Mi affido ai ricordi del nostro cammino fatto insieme. Ci siamo conosciuti negli anni Cinquanta, quando con entusiasmo ti appassionavi come presidente della Pro Loco di Condino e già sentivi in te la insopprimibile spinta a vivere in prima persona la "comunicazione" aggregandoti alle iniziative delle prime esperienza nelle trasmissioni radiofoniche a Storo ed a Tione, seguite poi, dalle avventurose esperienze televisive con l'indimenticabile "don Vàlvola" a Saone. Poi il tuo trasferimento a Tione, e quel tuo bugigattolo nel retrobottega del bel negozio di abbigliamento, con quelle battute affrettate sulla Olivetti e gli incontri con altri "corrispondenti", tutti insieme impegnati a renderci disponibili per le testate provinciali ed addirittura nazionali (come l'Ansa). Ricordi?

E quanti passaggi di persone d'ogni genere a confabulare, a discutere, a sognare una società sempre più attiva e meglio organizzata, ed anche con qualche immancabile contrasto di idee, di posizioni, di scelte in campo soprattutto amministrativo; ma tutto finiva al bar di fronte – al Bene – con un buon bicchiere di bianco, che lasciava ognuno sulle proprie posizioni, ma sempre in amicizia. Quindi la pausa della mia pensione e la chiusura del tuo negozio, con qualche anno di lontananza e di silenzio, sfociati - nel Duemila - nel ri-incontro a servizio delle nuove testate "giudicarie.com" in online e "il Giornale delle Giudicarie" secondo la tradizionale carta stampata. Di nuovo insieme: tu ancora con l'aria battagliera, che ti apparteneva anche dalle origini toscane, ed io come al solito da semplice topo da scrivania. Tre tappe in periodi del tutto diversi, ma tu sempre con lo stesso entusiasmo, col tuo farti partecipe di ciò che scrivevi, sempre convinto di come vedevi le situazioni, anche se in contrasto con qualcuno. Hai dovuto anche soffrire, perché spesso non sei stato compreso, ed altrettanto spesso non hai trovato una possibile condivisione. Tuttavia, mentre i contrasti sono stati anche visibili e condivisibili, magari pure accesi sotto gli occhi di molti, le tue sofferenze e le offese ricevute, invece, le hai dovute tenere dentro di te e non le hai fatte notare neppure a chi ti era vicino. Fare il "corrispondente" dalla periferia, a servizio di professionisti a servizio delle varie testate "al centro" - spesso incapaci o impossibilitati a calarsi nelle situazioni delle Vallate e nella stessa persona del collaboratore, impegnato solo per hobby, e non certo per contratto - non è certo né facile né leggero, bensì assai impegnativo e sofferto; ma tu l'hai saputo fare fino a poche ore prima dalla tua dipartita, con un assiduità che ti onora, anche se non sempre ti ha concesso le soddisfazioni che ti aspettavi e ti meritavi.

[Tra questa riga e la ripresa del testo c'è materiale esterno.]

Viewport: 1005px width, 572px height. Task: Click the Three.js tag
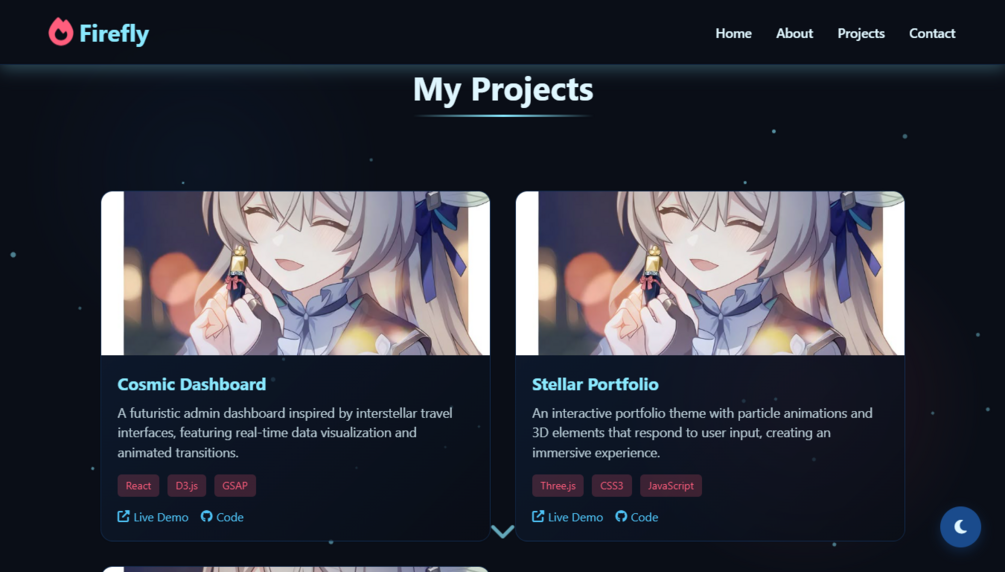(558, 485)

Ecco quello che avrei voluto dirti nei nostri vicendevoli e piacevoli incontri; ma queste considerazioni le ho sempre tenute dentro di me e non ho mai saputo o potuto trovare l'occasione opportuna per dirtelo a voce, con parole di stima e di ammirazione che sentivo per te, come persona e come corrispondente.

Oggi è troppo tardi, lo so, ma forse questa "nostra" testata online troverà qualche benevolo lettore che le condividerà, rinnovandoti la sua amicizia e la sua stima. Me lo auguro di tutto cuore... e che il tuo spirito trovi – ovunque aleggi – quella serenità e quella soddisfazione che hai sempre rincorse per te e anche a nome degli altri e di tutti noi.